L’engouement que suscite aujourd’hui le cinéma de Michael Mann, sa place dans le cinéma américain contemporain, peut nous permettre de croire en une issue positive concernant ce film. La Forteresse Noire n’est toujours pas édité en DVD et les copies existantes, dont celle qui sera présentée à la Cinémathèque les 10 et 19 juillet, sont celles de la version courte du film. Le montage initial proposé par le cinéaste durait un peu plus de trois heure contre 1h30 en l’état actuel.

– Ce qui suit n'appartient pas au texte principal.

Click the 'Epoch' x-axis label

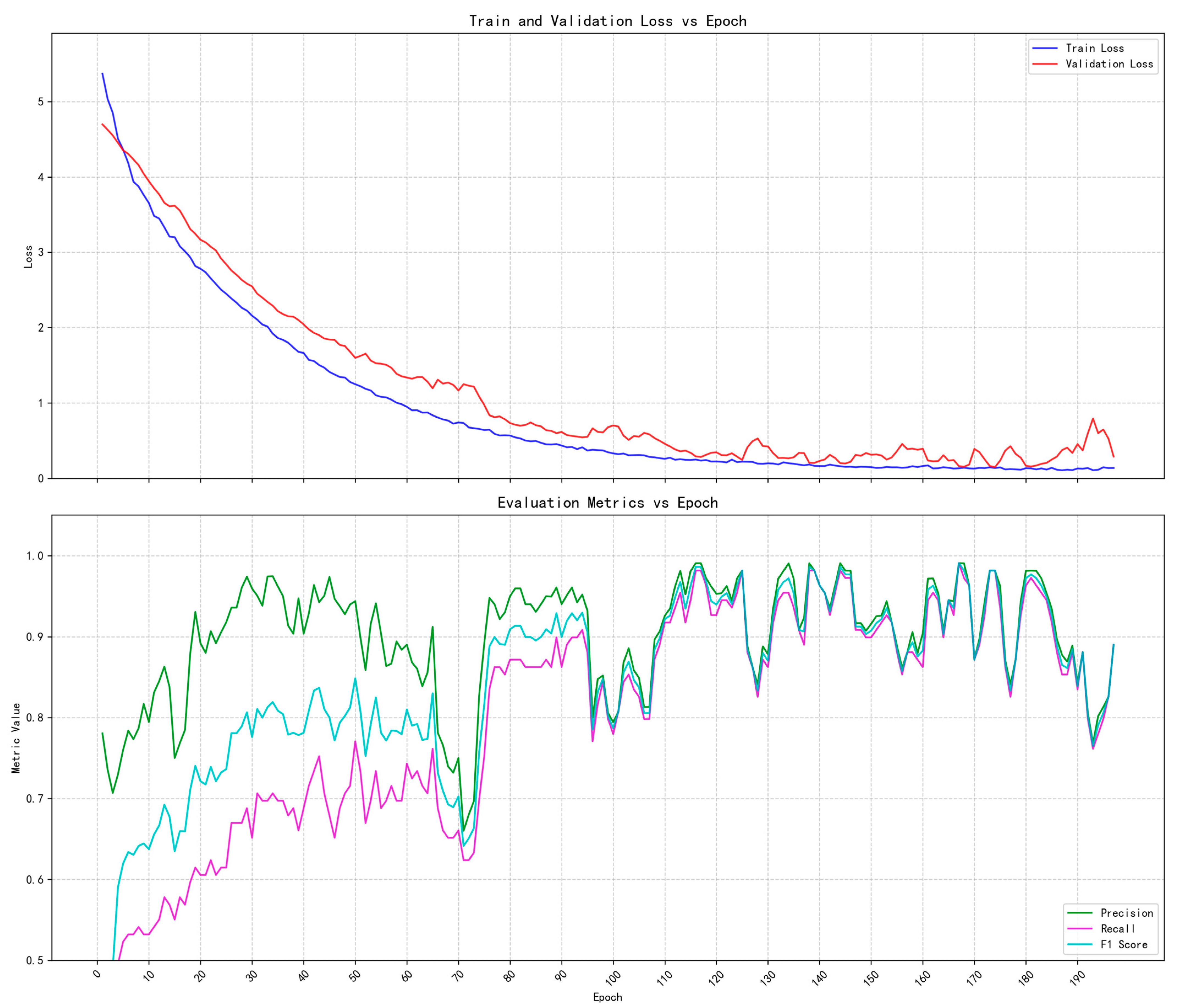tap(607, 997)

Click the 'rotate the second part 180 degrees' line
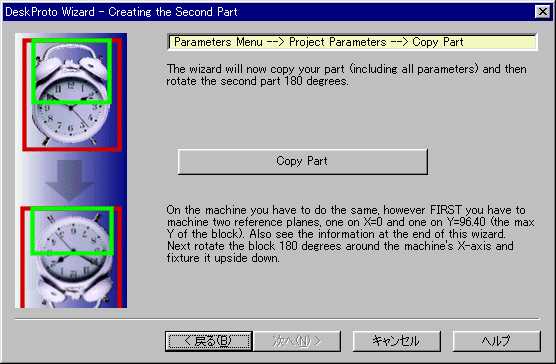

La Forteresse Noire occupe donc une place très à part dans la filmographie de Michael Mann. Le cinéaste est essentiellement connu pour ses films urbains, bien que Ali et Le Derniers des Mohicans ne rentrent déjà pas dans cette catégorie. Et il y a donc aussi La Forteresse Noire, long-métrage fantastique adapté du roman de Francis Paul Wilson, Le Donjon.

L’histoire se déroule dans un village isolé de Roumanie, en plein coeur de la Seconde Guerre mondiale, au plus fort de la domination nazie. Une troupe de soldats allemands prend possession d’une étrange forteresse, bâtie curieusement car apparemment pas conçue pour prévenir une attaque extérieure. Le gardien de la forteresse met en garde les soldats contre une présence maléfique. 108 croix en nickel sont également fixées aux murs. Les soldats en détachent une, pensant qu’elle est en argent, mais libèrent malgré eux une créature. Rapidement, quelques soldats meurent. Le chef d’état major cherche à comprendre ce qui se passe et bientôt une inscription est découverte. Le capitaine nazi se trouve alors contraint de faire venir un professeur juif retenu prisonnier dans un camp avec sa fille. Il sera la clé de ce mystère…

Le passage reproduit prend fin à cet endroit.